Calling the H-1B visa programme "indentured servitude", Indian-American Republican presidential aspirant Vivek Ramaswamy has vowed to "gut" the lottery-based system and replace it with meritocratic admission if he wins the race to the White House in 2024.
The H-1B visa, the much-sought-after among Indian IT professionals, is a non-immigrant visa that allows US companies to employ foreign workers in speciality occupations that require theoretical or technical expertise.
Technology companies depend on it to hire tens of thousands of employees each year from countries like India and China.
Ramaswamy himself has used the visa programme 29 times.
From 2018 through 2023, US Citizenship and Immigration Services approved 29 applications for Ramaswamy's former company, Roivant Sciences, to hire employees under H-1B visas.
Yet, the H-1B system is "bad for everyone involved," Ramaswamy was quoted as saying by Politico.
"The lottery system needs to be replaced by actual meritocratic admission. It's a form of indentured servitude that only accrues to the benefit of the company that sponsored an H-1B immigrant. I'll gut it," he said in a statement, adding that the US needs to eliminate chain-based migration.

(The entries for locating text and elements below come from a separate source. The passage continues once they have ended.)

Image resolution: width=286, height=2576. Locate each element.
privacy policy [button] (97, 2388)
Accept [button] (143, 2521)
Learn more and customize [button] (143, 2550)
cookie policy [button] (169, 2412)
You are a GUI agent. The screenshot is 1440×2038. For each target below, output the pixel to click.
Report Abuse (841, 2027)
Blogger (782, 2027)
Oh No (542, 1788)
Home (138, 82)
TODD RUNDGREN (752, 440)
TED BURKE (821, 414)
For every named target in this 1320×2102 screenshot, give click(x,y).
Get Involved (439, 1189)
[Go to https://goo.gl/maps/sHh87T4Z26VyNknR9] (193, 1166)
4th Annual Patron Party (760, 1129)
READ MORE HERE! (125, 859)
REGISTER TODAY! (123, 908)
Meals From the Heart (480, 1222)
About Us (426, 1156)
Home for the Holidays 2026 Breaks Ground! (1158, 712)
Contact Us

"The people who come as family members are not the meritocratic immigrants who make skills-based contributions to this country." Ramaswamy stepped down as chief executive officer of Roivant in February 2021, but remained the chair of the company's board of directors until February this year when he announced his presidential campaign.
As of March 31, the company and its subsidiaries had 904 full-time employees, including 825 in the U.S., according to its Securities and Exchange Commission filings.
Ramaswamy's reply to the mismatch
When asked about the mismatch in the Republican presidential hopeful's policy stance and his past business practices, press secretary Tricia McLaughlin said the role of a policymaker "is to do what's right for a country overall: the system is broken and needs to be fixed." "Vivek believes that regulations overseeing the U.S. energy sector are badly broken, but he still uses water and electricity," she said in a statement. "This is the same." Ramaswamy, who is himself the child of immigrants, has captured headlines for his restrictionist immigration policy agenda.
He also said he would use military force to secure the border, and that he would deport US-born children of undocumented immigrants.
H-1B visas are highly sought after, and the demand for these workers continues to increase. For fiscal year 2021, US businesses submitted 780,884 applications for just 85,000 available slots, jumping by more than 60 per cent.
Ramaswamy acknowledged his own experience with immigration during his opening remarks at the first Republican debate in Milwaukee.
"My parents came to this country with no money 40 years ago," he said. "I have gone on to found multi-billion-dollar companies." Ramaswamy's stance on H-1B visas is reminiscent of the 2016 Trump campaign, when then-candidate Donald Trump, who has also hired a number of foreign workers under H-1B visas for his businesses, took a hardline stance on these foreign workers before later softening his rhetoric.
Trump's previous stance
As president, Trump temporarily suspended new work visas and blocked hundreds of thousands of foreign workers from US employment, as part of his sweeping effort to limit the number of immigrants coming into the US.
Every year, the US gives 65,000 H-1B visas which are open to all and 20,000 to those with advanced US degrees.
In July, Indian-American Congressman Raja Krishnamoorthi introduced a bill proposing to double the annual intake of highly skilled foreign workers on H-1B work visas coveted by Indian professionals.
The bill also seeks to double the number of H-1B visas available annually from 65,000 to 130,000 to allow American employers, including in critical technology sectors, to draw the best talent from around the world. Currently, nearly three-fourths of H-1B visas go to Indian professionals.